Goal of the exercise
Using the listing below, set down each line from the line containing "This screenshot has height=784, width=1522." through the line containing "Click the CPU-Z Validate button", both ends included, exactly and with nothing added.

Input for this task
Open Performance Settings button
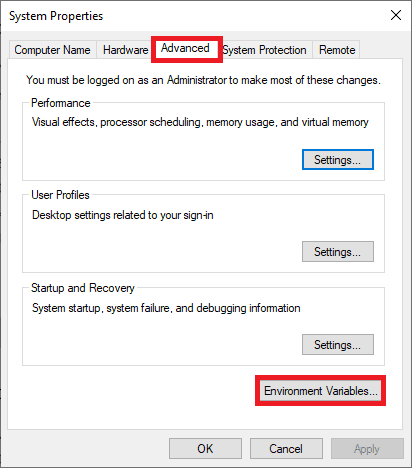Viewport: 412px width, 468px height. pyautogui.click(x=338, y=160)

---

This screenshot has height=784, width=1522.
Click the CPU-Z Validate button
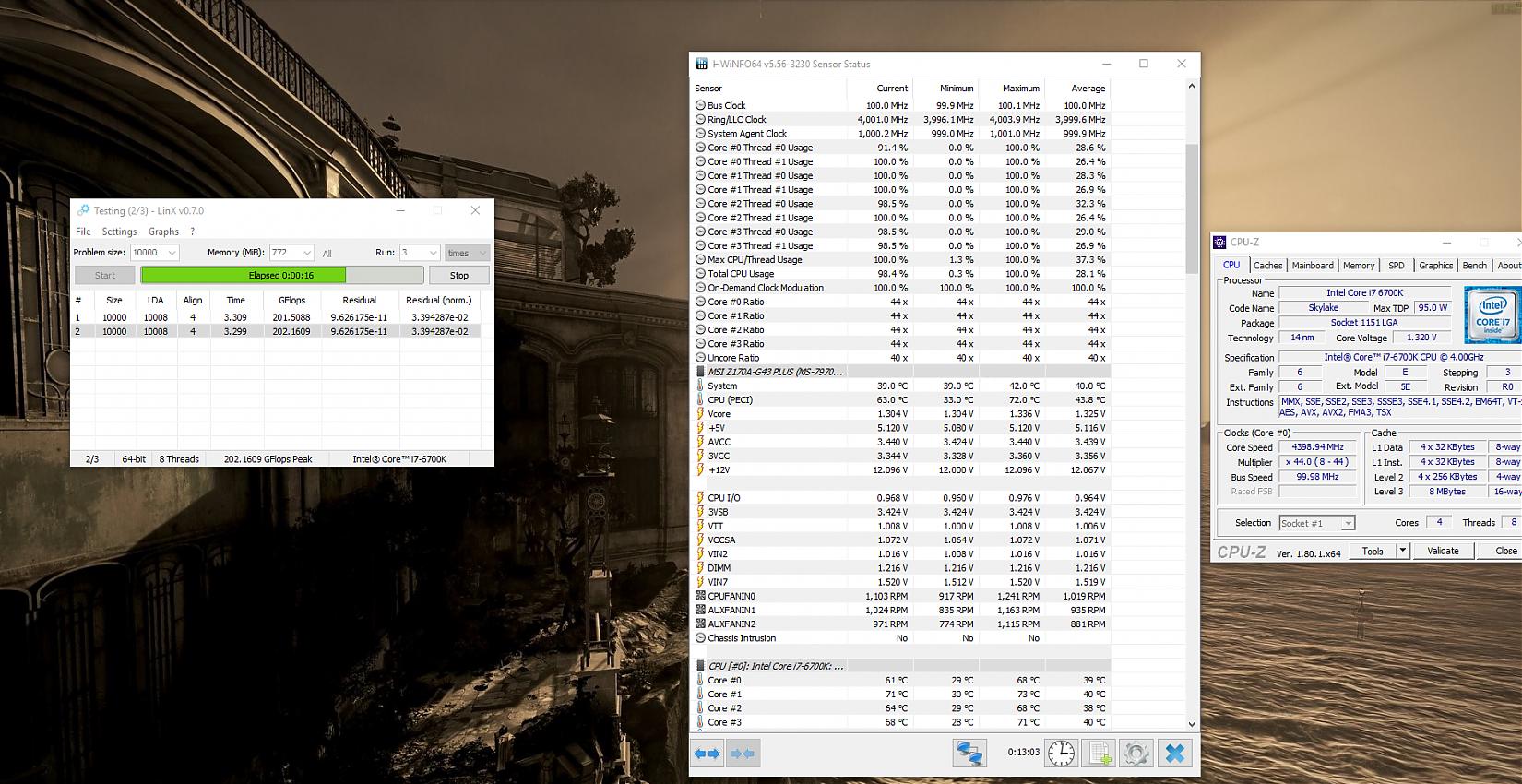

---

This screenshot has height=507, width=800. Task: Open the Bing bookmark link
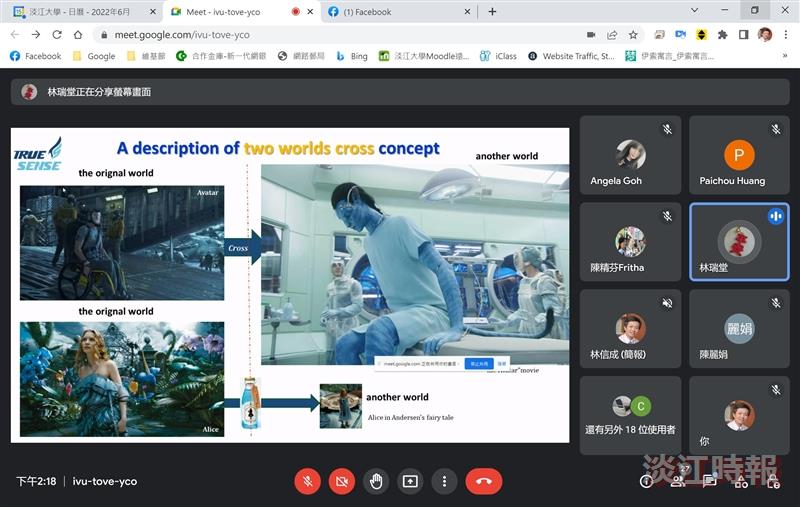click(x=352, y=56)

Response to this exercise
This screenshot has height=784, width=1522.
Click the CPU-Z Validate button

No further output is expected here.